Great idea! I'll try that! Because, as you children often suggest, I have magical powers! In the meantime, could you please stop breaking my heart with your two-year-old tenderness and worry?
On Thanksgiving we made a tree, festooned with everything we are grateful for. The children enjoyed it, and I'm the one who spied the perfect branch and asked Gabriel to bring it in, but I confess - the whole exercise struck an obligatory note to me.
It felt like something we would do in our normal life. But nothing is normal now. Why bother twisting pipe cleaners to affix little scraps of paper to a dead branch? Does it make any sense when Mike will be so sick again, so soon?

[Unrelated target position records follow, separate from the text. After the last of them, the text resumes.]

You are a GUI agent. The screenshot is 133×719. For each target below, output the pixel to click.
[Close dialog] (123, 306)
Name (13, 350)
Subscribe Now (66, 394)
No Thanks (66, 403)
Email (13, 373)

Then yesterday I led the children in collecting greens for an advent wreath. They are convinced I will be arrested at any minute for clipping holly and pine from our neighbors' yards. I told them no one will mind enough to call the cops. I told them we HAVE to find all the prettiest greenery for the weird-looking wreath I fashioned from a brick of floral foam and a wire frame. Again, the gloom tugged at me from all sides, trying to undermine this regular life sort of thing I was insisting the children create with me. I weirdly persist in these gestures of care, these rituals that mark the seasons, albeit often with heavy limbs and heart.

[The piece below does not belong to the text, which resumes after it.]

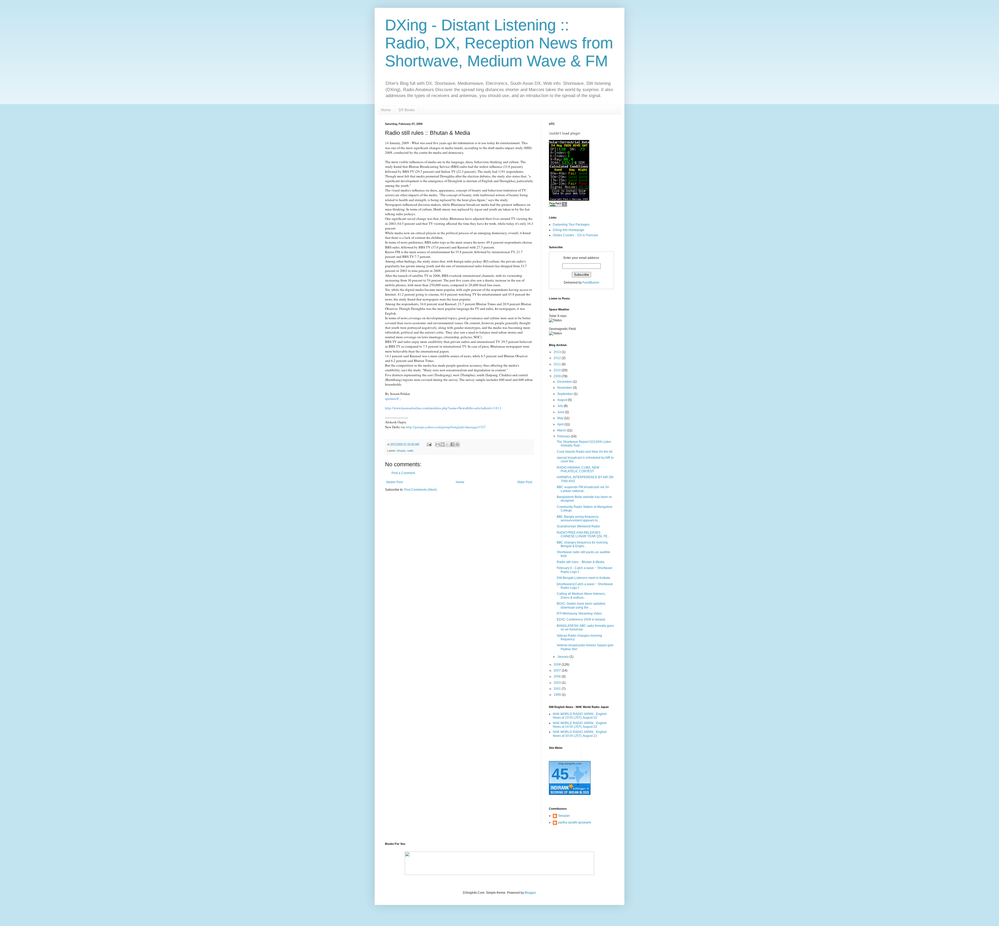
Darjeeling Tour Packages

Is this one way to understand the armor of light? The things we do, the choices we make, even when dark voices whisper doubt within? Our bishop in Maryland preached a sermon once at our old church about how the old chestnut isn't 'feel unto others as you would have them feel unto you' for a reason. We do unto others. He said you don't have to feel your heart swell with love all the dang day long. But you do have to do love. You act lovingly. You put on the armor of light, even if you don't feel like it.
Thank goodness I do feel like it, much of the time. Thanksgiving, though small and quiet, still felt like Thanksgiving. I still get a kick out of singing and dancing and embarrassing my children whenever possible. The light in the trees is still a blessing, my children's laughter in the pews during the most solemn liturgical moments still brings a sense of irreverent, gratitude-filled delight.
I have to go walk my mom's dog. I don't really want to, out there in the damp and cold - but I will.
Love to all of you dear people. Wear your armor well.